Compact live debug view — see only what each turn produced, in real time:

```bash
./duet.py --recap --task "Fix the issue" \
    --lead claude:coder --partner codex:planner \
    --cwd ~/workspace/project
```

## Output

Every run writes a directory containing:

- `transcript.md` - the full conversation.
- `recap.md` - compact per-turn debug view when `--recap` is enabled; `--status` shows this path when present.
- `state.json` - run state, agent roles, session ids, finish reason, worktree metadata, and `recap_path` for recap runs.
- `turn-*.stderr.log` - live stderr from each agent invocation.
- `turn-*-verify.log` - verify command metadata, stdout, and stderr when `--verify-cmd` runs.
- `turn-*.pid` - present only while an agent or verify command is running.
- `wt/` - the git worktree, when `--worktree` is enabled.

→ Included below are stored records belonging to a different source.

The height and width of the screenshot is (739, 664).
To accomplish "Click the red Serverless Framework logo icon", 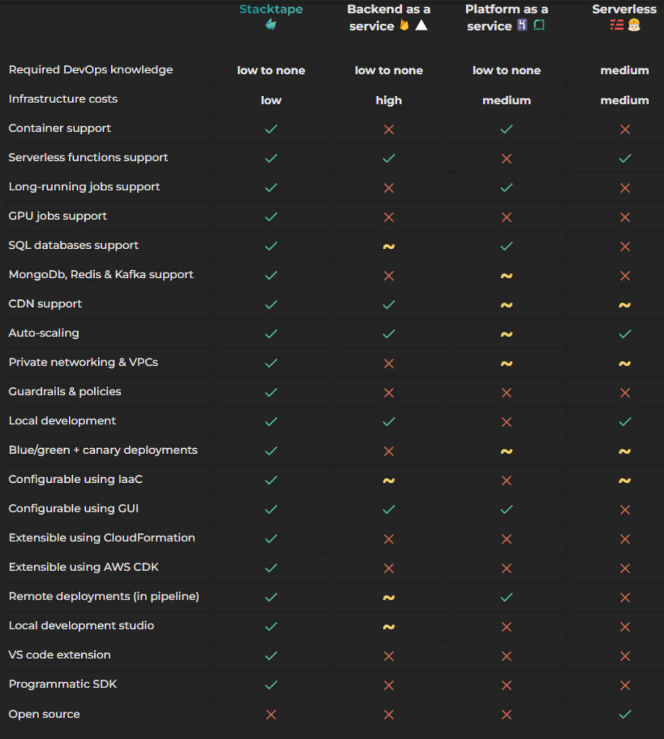I will tap(616, 25).
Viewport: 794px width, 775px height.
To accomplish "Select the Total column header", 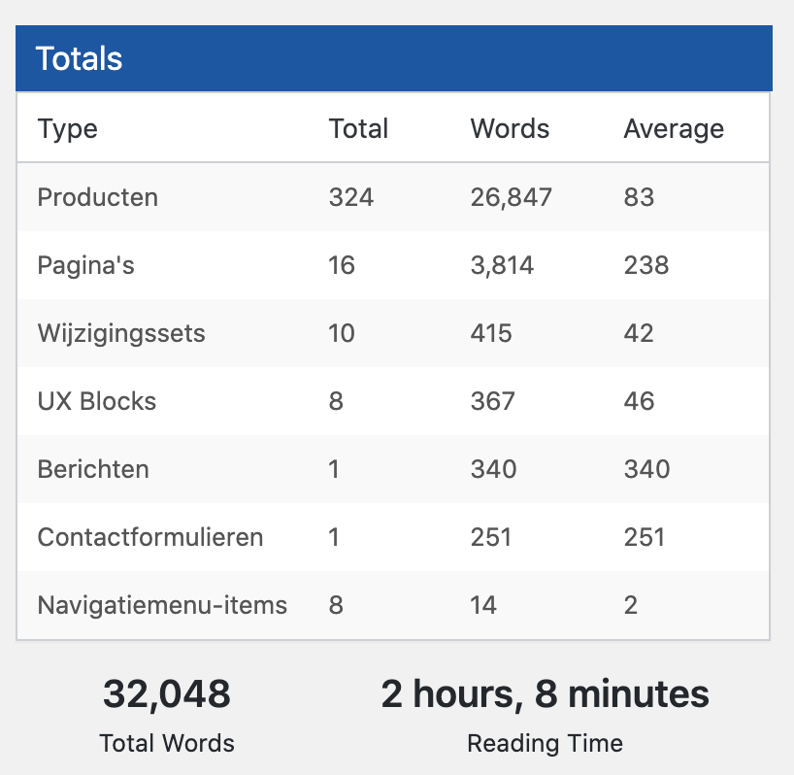I will pos(358,128).
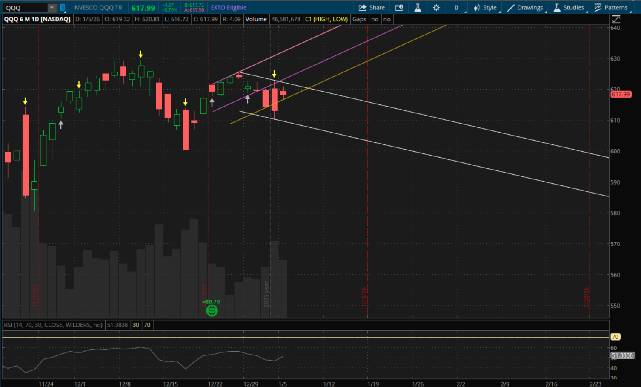Image resolution: width=641 pixels, height=387 pixels.
Task: Click the red 617.99 price bubble on axis
Action: pos(621,94)
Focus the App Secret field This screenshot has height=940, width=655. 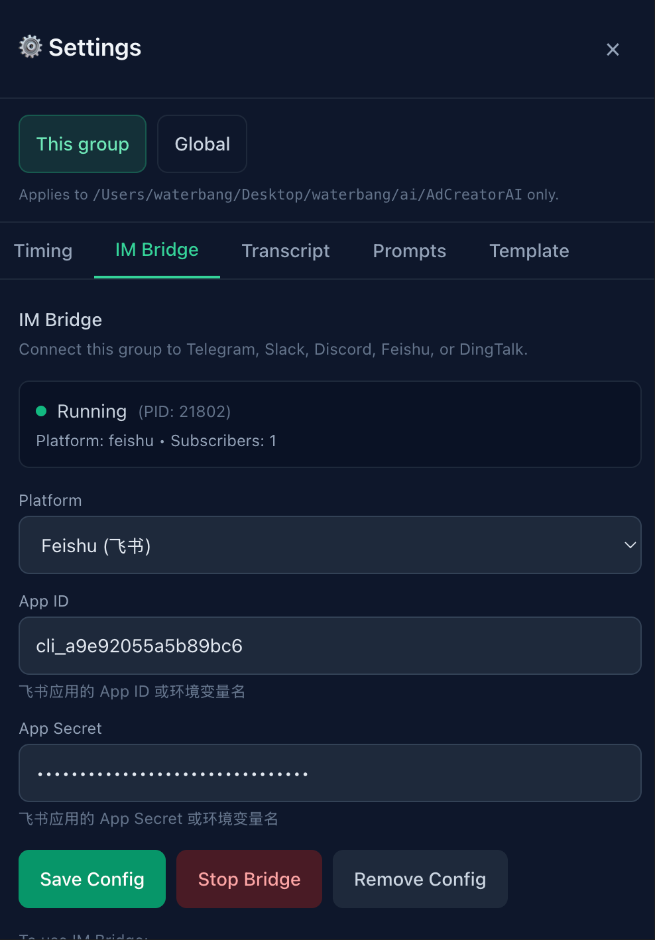(330, 773)
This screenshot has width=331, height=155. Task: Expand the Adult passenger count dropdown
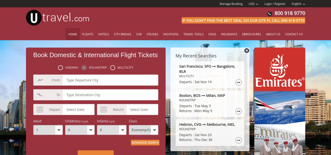tap(48, 130)
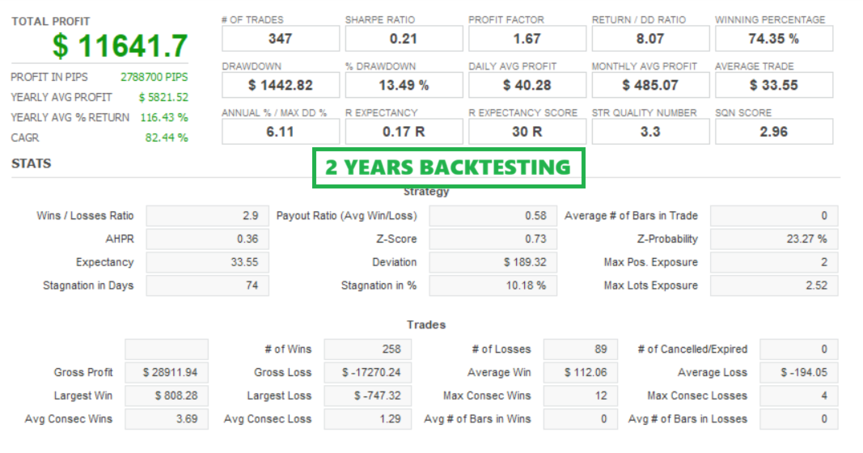Select the Largest Loss field

coord(367,396)
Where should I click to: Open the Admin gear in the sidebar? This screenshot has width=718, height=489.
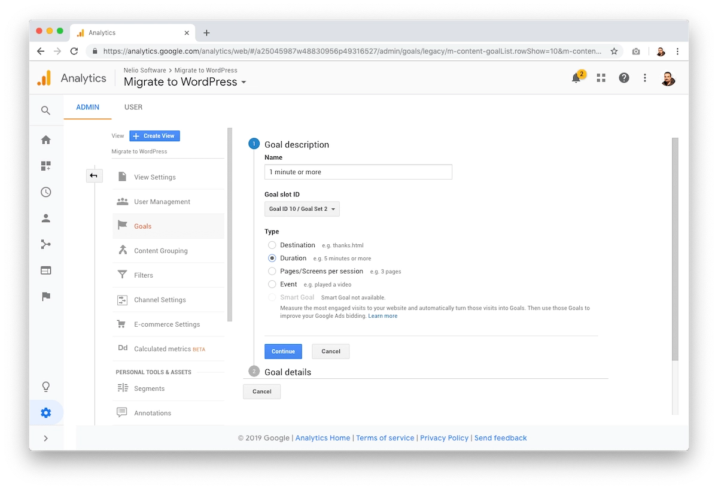click(46, 412)
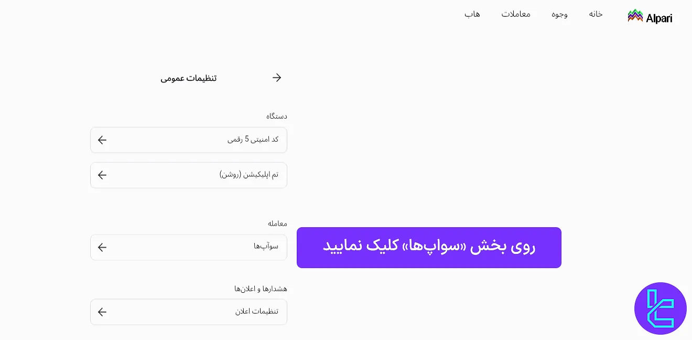Click the «خانه» navigation link

[596, 14]
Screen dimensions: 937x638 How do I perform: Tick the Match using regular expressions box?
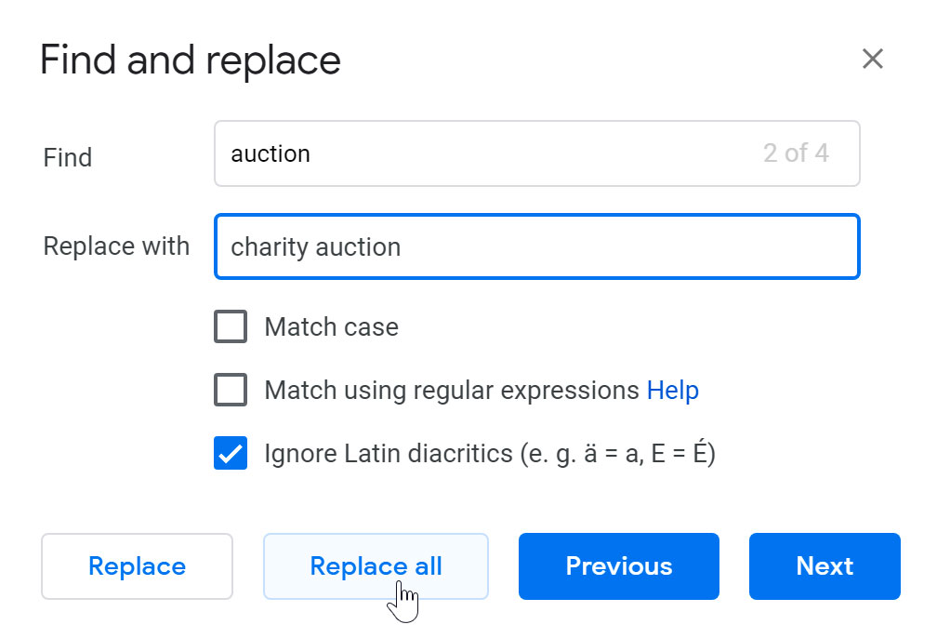point(231,390)
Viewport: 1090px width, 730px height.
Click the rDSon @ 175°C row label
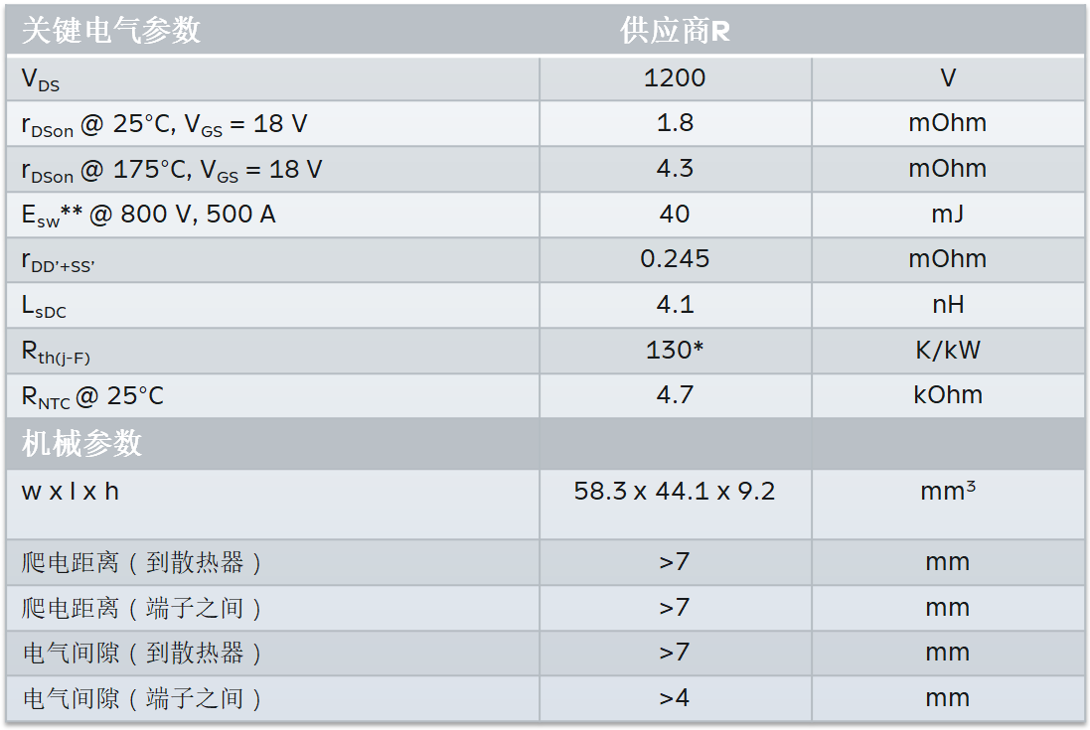[x=172, y=170]
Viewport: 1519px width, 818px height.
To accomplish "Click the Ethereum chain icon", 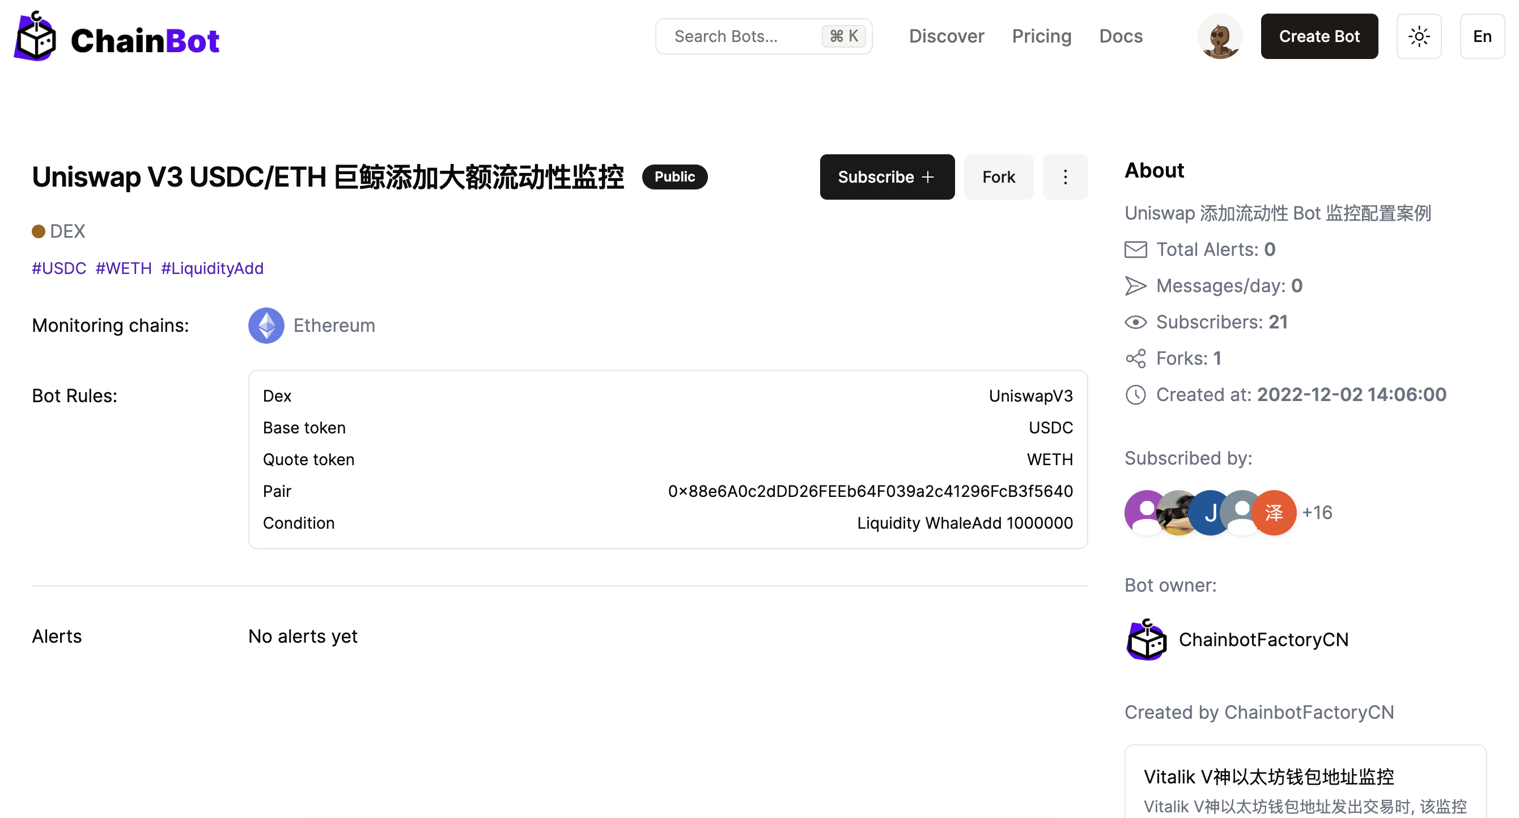I will pos(266,325).
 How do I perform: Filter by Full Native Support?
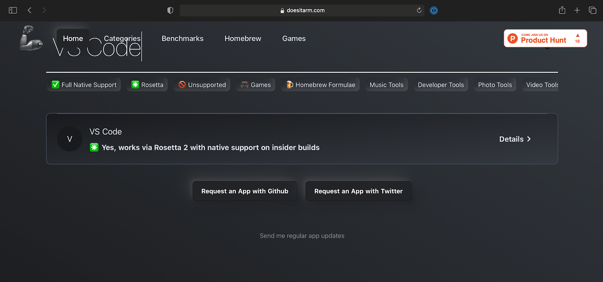[84, 85]
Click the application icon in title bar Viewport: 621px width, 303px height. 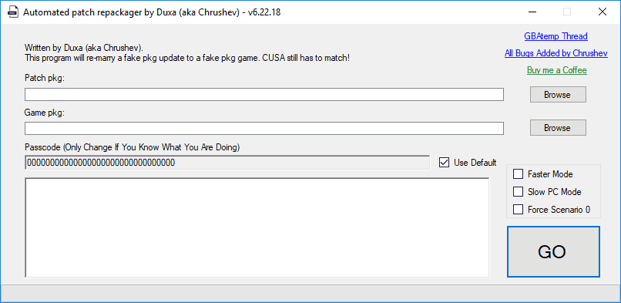13,12
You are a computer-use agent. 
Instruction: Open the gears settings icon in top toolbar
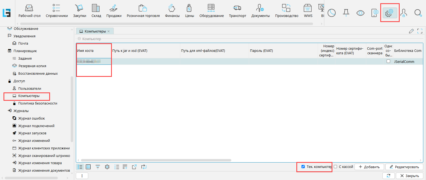389,13
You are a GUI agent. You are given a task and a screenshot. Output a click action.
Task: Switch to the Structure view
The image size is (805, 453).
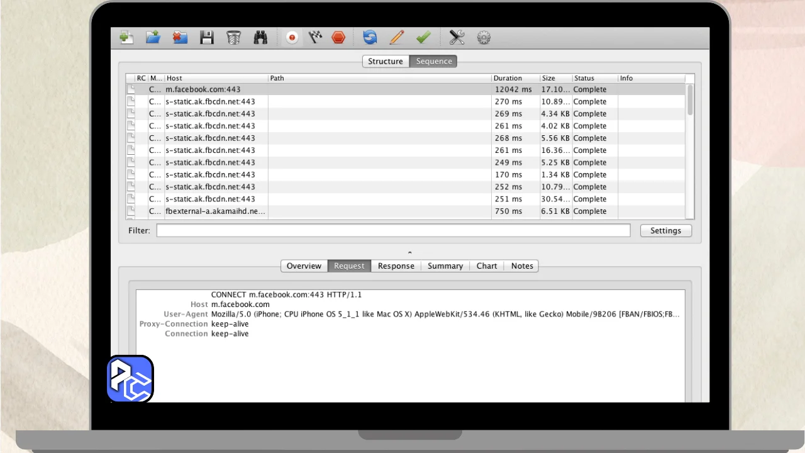(x=386, y=61)
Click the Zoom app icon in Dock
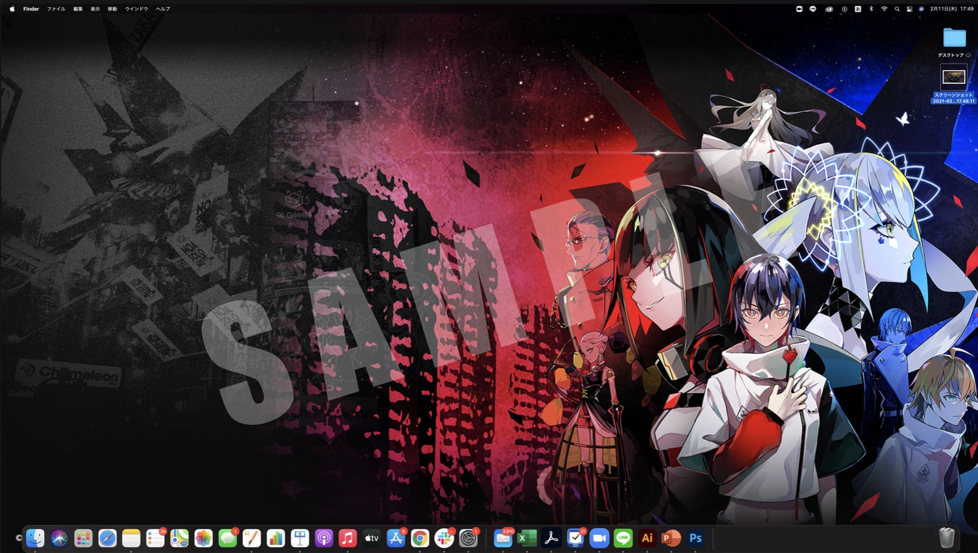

When a worktree agent replies, duet appends a handoff block to that reply before
the diff. The block names the exact worktree path and branch, warns that the
receiving agent's cwd may be a clean checkout, and includes `git -C <wt>` review
commands so verification happens against the edited tree.

When `--cwd` points outside the invocation directory and `--runs-dir` is not
set, artifacts go under the target project at `.duet/runs/<run_id>/`.

## Documentation

Read [docs/USAGE.md](docs/USAGE.md) for the full reference: flags, sandbox and
network rules, worktree mode, output layout, `--status` / `--continue`, force
prompt behavior, session memory, the post-run "apply / iterate / discard"
checklist, and the optional `/duet` Claude Code command (plugin or manual
skill).

For contributor guidance, read [CLAUDE.md](CLAUDE.md). Codex-specific entry
notes live in [AGENTS.md](AGENTS.md).

## Limits

- `duet --continue <run>` starts a fresh run from a prior `state.json`, restores
  saved session ids, and reuses the previous worktree when available. It does
  not append to the old transcript.
- Parallel Codex sessions in the same cwd are safe when duet captured a
  session id from Codex's stderr — that turn pins to the UUID, not to recency.
  When the UUID was not captured (old Codex builds, or continuing a pre-UUID
  run), duet falls back to `codex exec resume --last`, which is cwd-based and
  unsafe to share. `--worktree` isolates duet's Codex cwd from the host repo;
  in `--last` fallback mode, do not start another Codex session inside that
  same worktree while the run is active.
- Transcripts capture full agent text. Convergence detection only counts
  rationale-backed sentinels outside fenced markdown code blocks.